→ **Prompt**: For this exercise, please transcribe exactly and only the lines from the one containing "Given: Click the 80 GB SSD system disk value" through the end of the material, both ends included, without pictures.

=-=-=

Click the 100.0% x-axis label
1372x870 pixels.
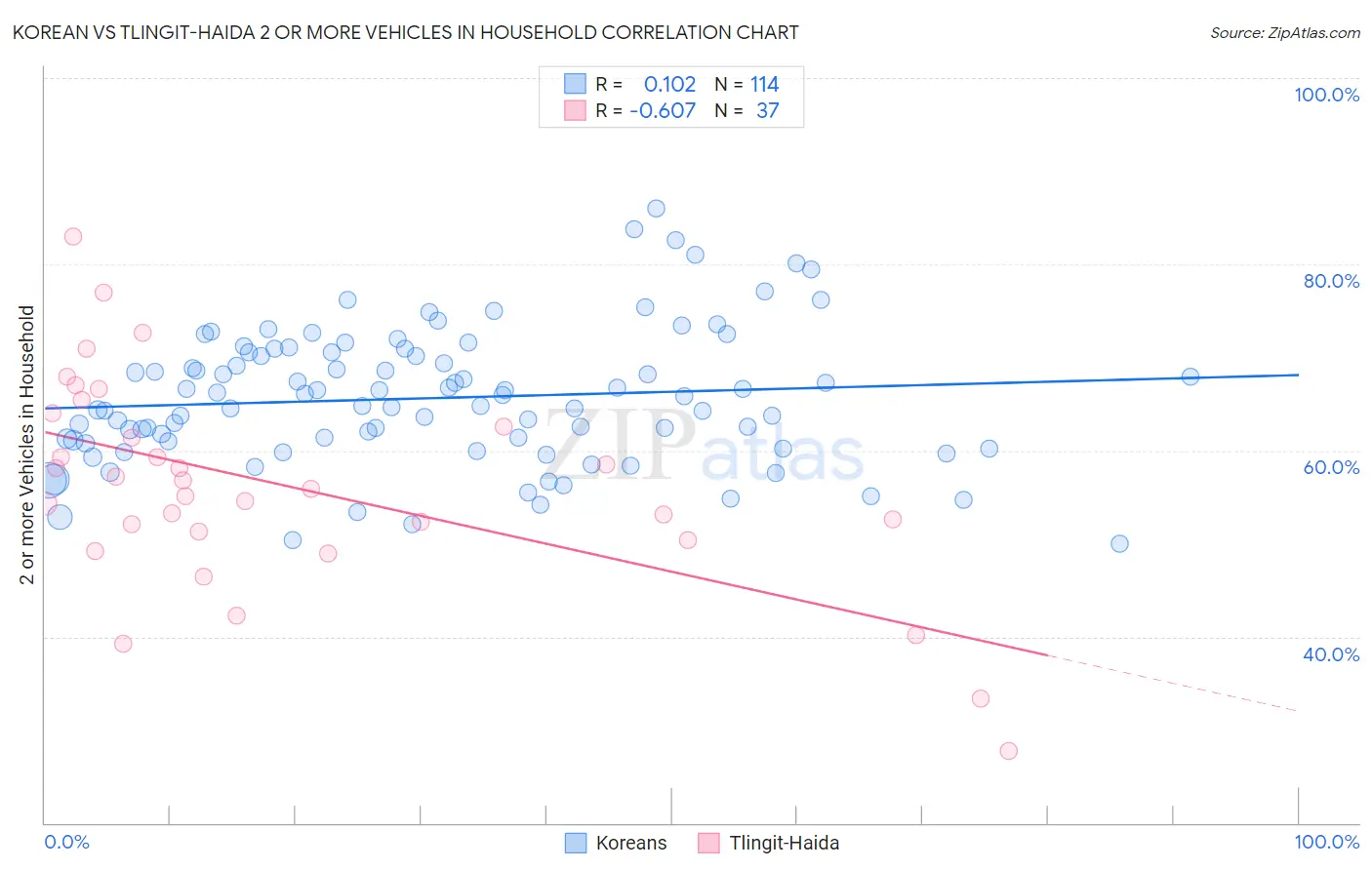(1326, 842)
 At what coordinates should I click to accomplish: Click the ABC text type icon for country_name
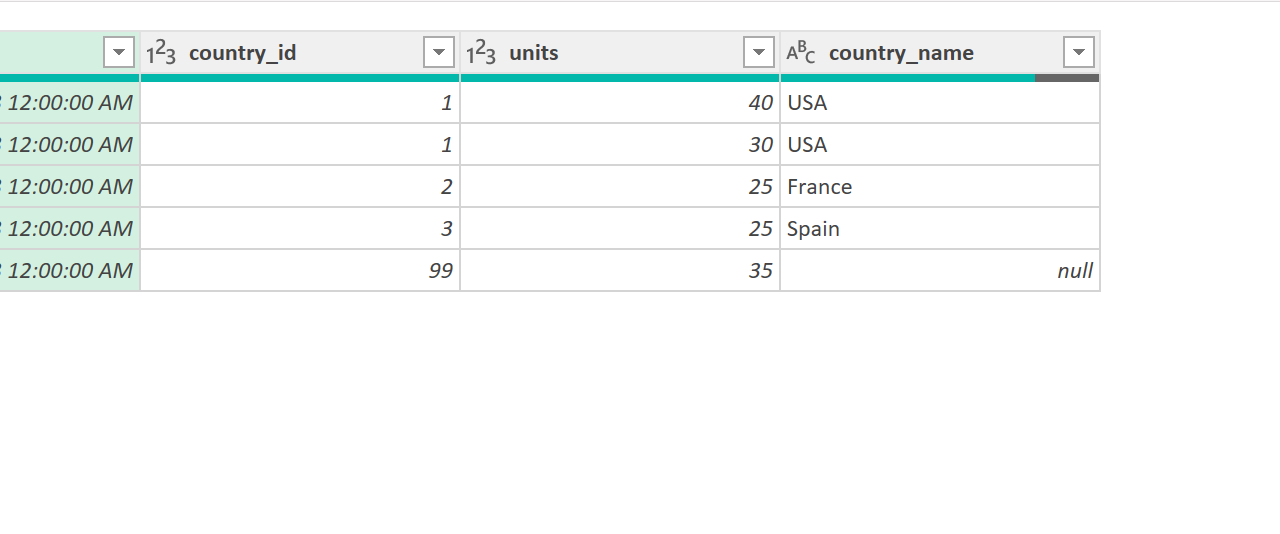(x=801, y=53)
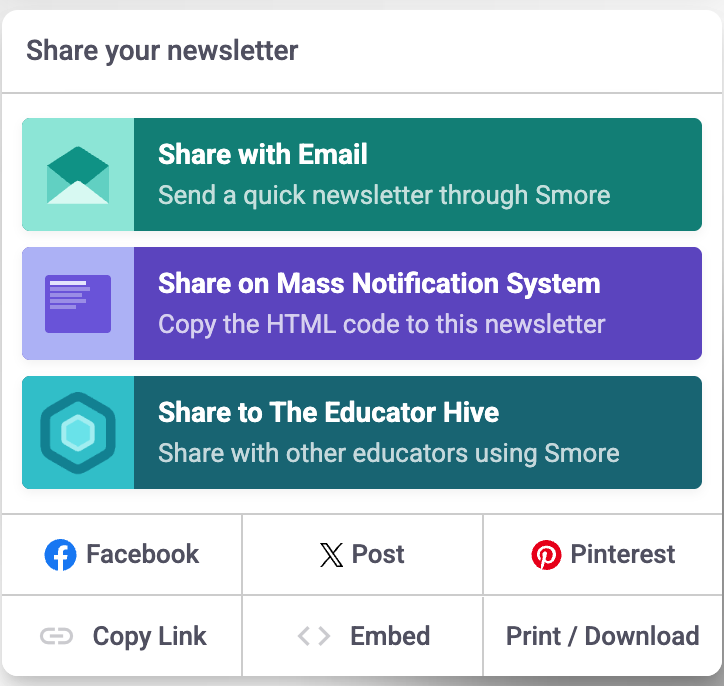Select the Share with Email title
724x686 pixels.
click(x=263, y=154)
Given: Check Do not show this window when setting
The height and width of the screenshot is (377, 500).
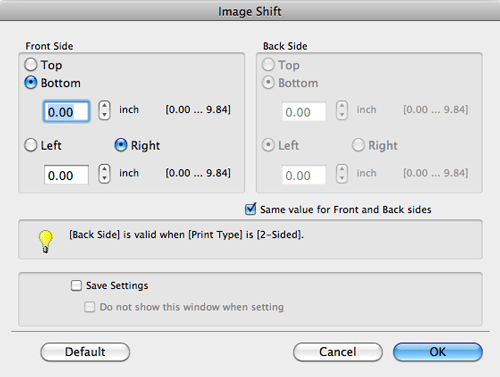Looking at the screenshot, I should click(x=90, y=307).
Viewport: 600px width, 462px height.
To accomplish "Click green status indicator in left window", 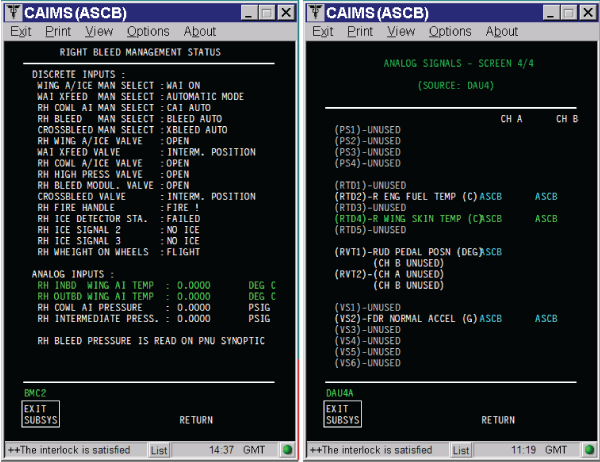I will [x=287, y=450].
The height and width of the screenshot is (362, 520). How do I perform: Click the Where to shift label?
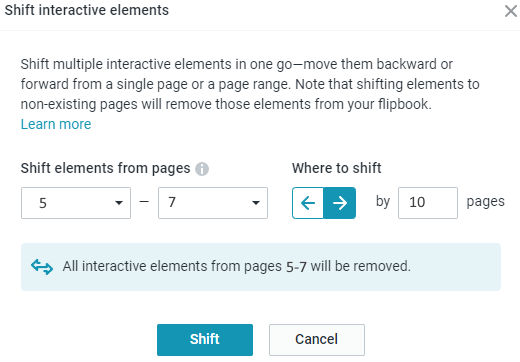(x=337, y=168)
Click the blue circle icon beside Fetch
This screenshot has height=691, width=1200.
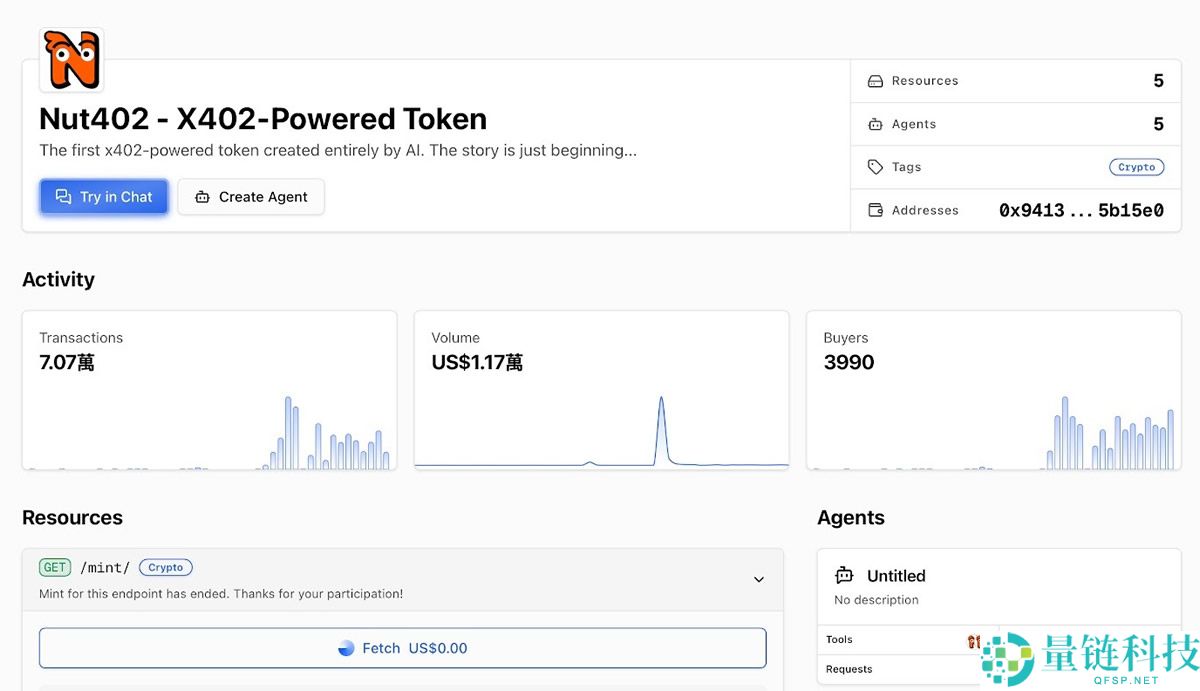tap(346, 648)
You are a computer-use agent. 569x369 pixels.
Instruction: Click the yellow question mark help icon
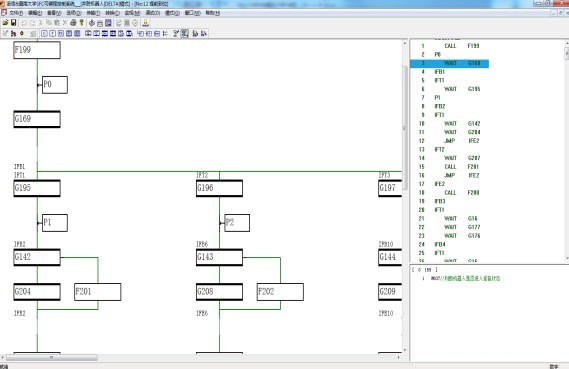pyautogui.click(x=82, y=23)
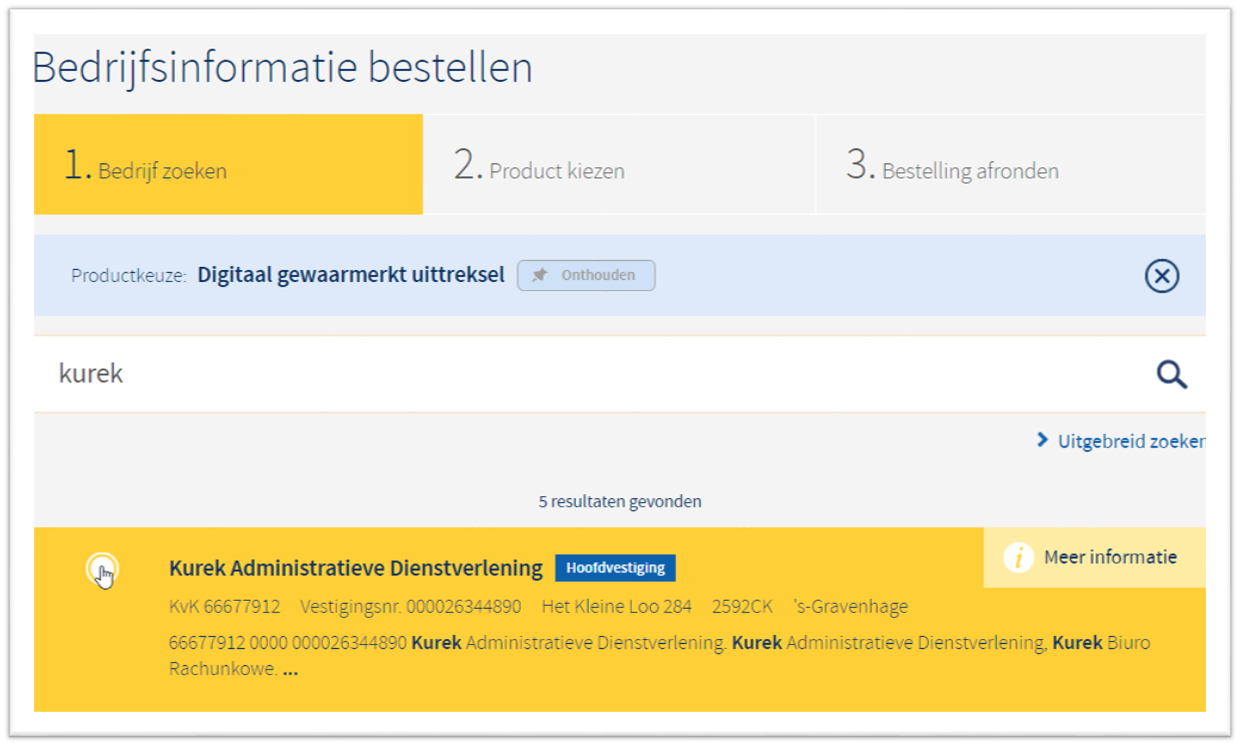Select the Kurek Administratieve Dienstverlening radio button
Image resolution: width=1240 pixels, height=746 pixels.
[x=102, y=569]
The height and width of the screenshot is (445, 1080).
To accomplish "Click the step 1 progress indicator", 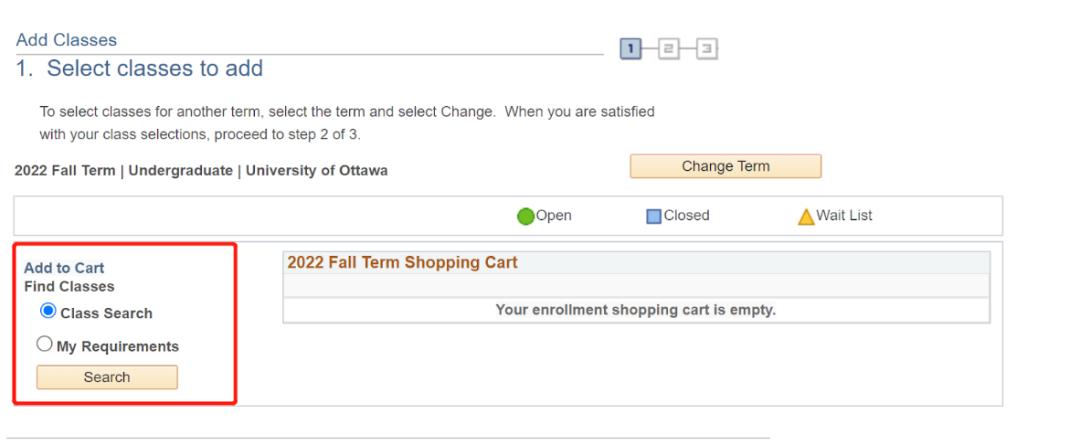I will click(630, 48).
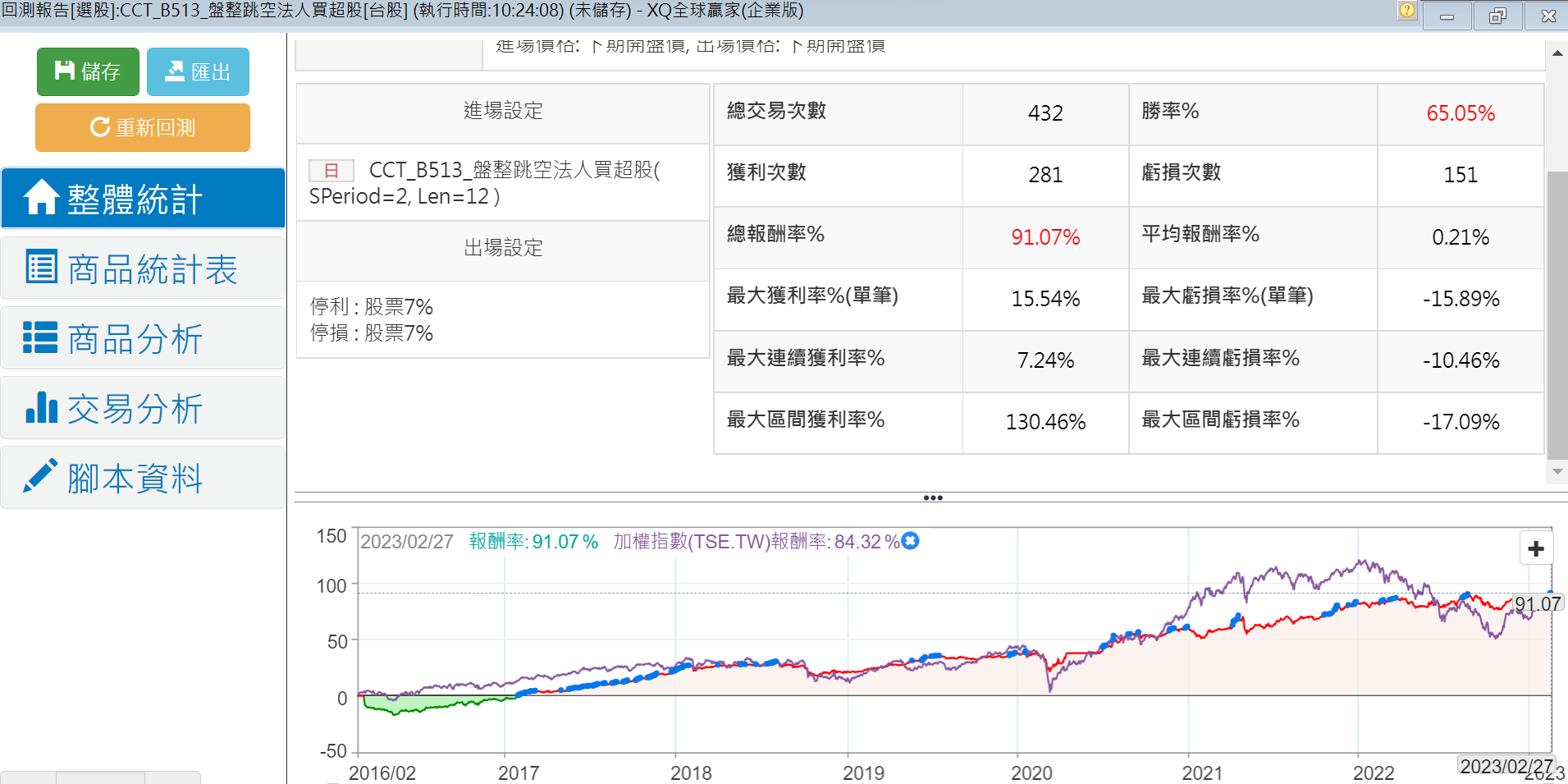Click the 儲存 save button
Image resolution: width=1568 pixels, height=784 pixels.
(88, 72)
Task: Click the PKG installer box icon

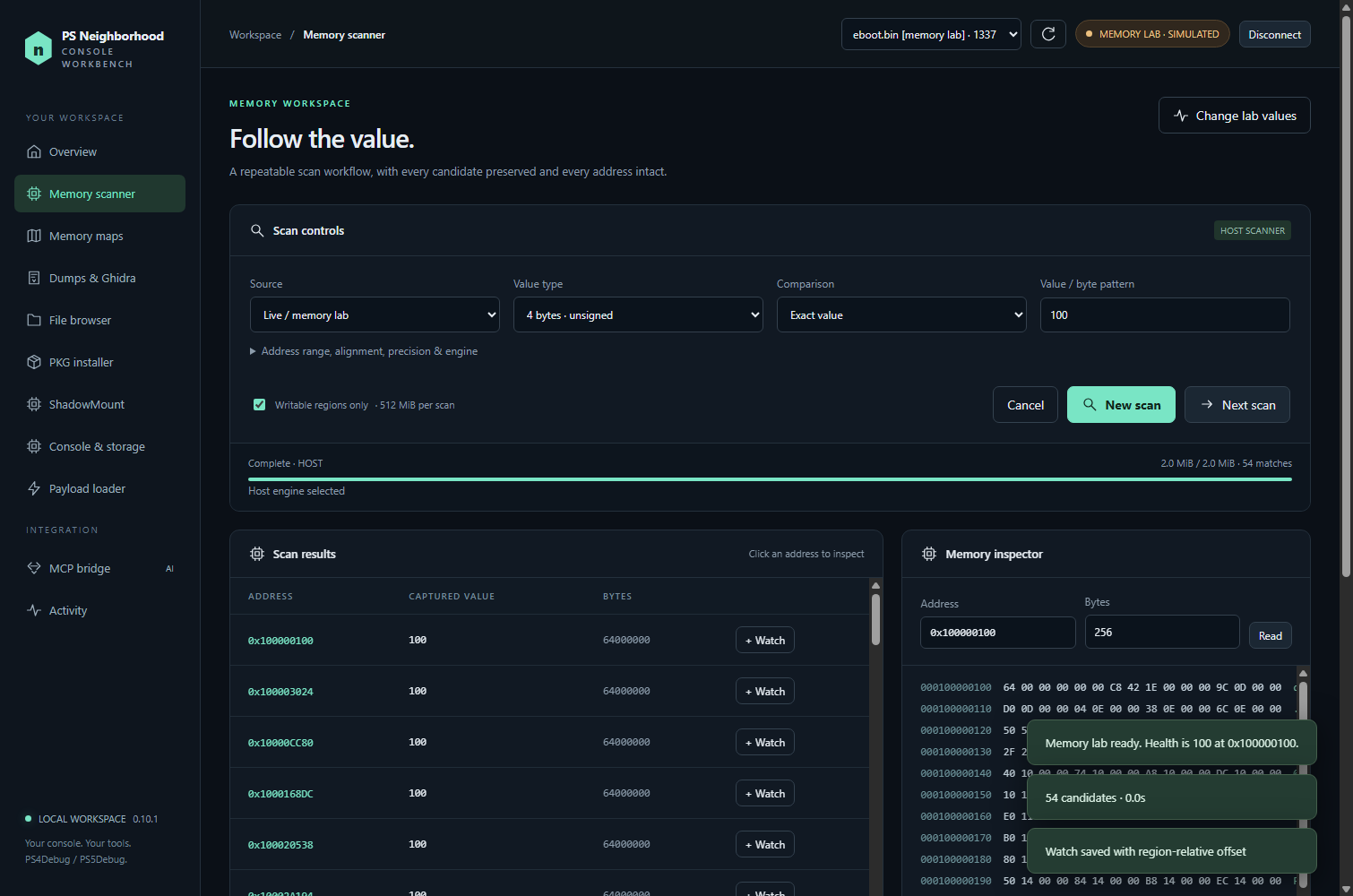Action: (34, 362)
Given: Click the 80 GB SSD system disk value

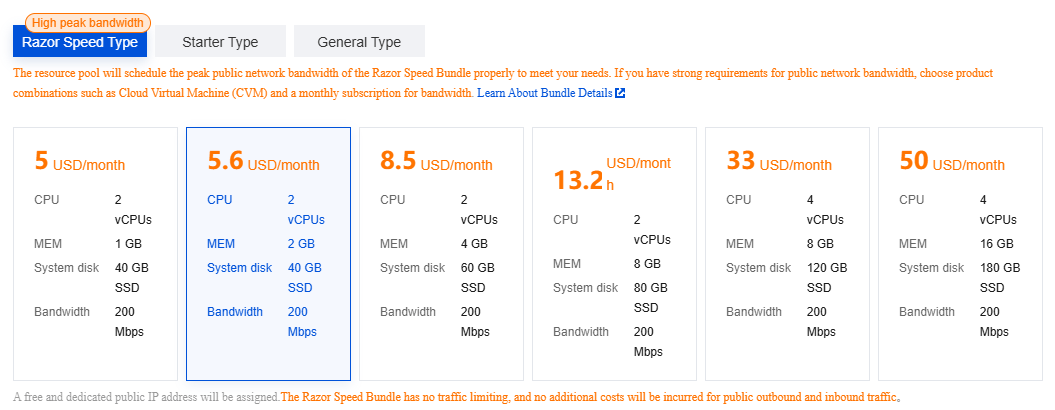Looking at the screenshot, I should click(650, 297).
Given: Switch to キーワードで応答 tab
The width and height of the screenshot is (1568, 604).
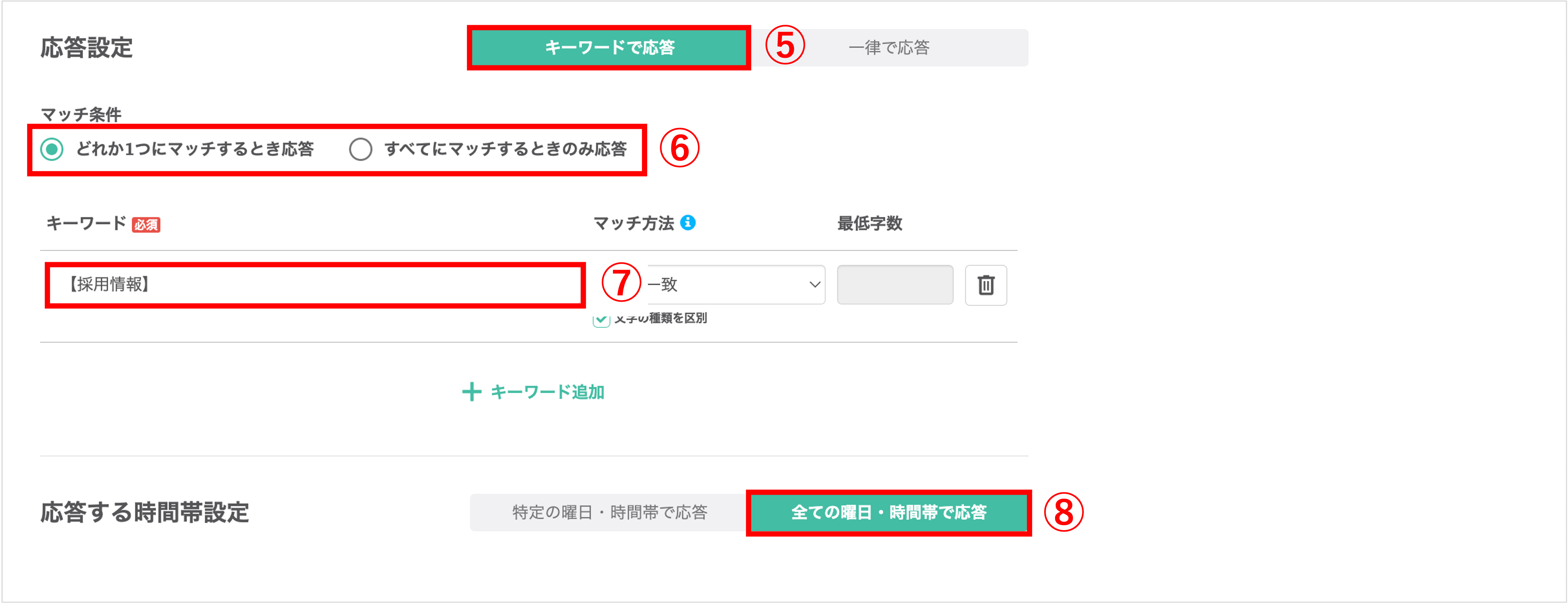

=-=-=

→ **Exercise answer**:
Given: Click the 80 GB SSD system disk value

Looking at the screenshot, I should click(650, 297).
Given: Switch to キーワードで応答 tab
The width and height of the screenshot is (1568, 604).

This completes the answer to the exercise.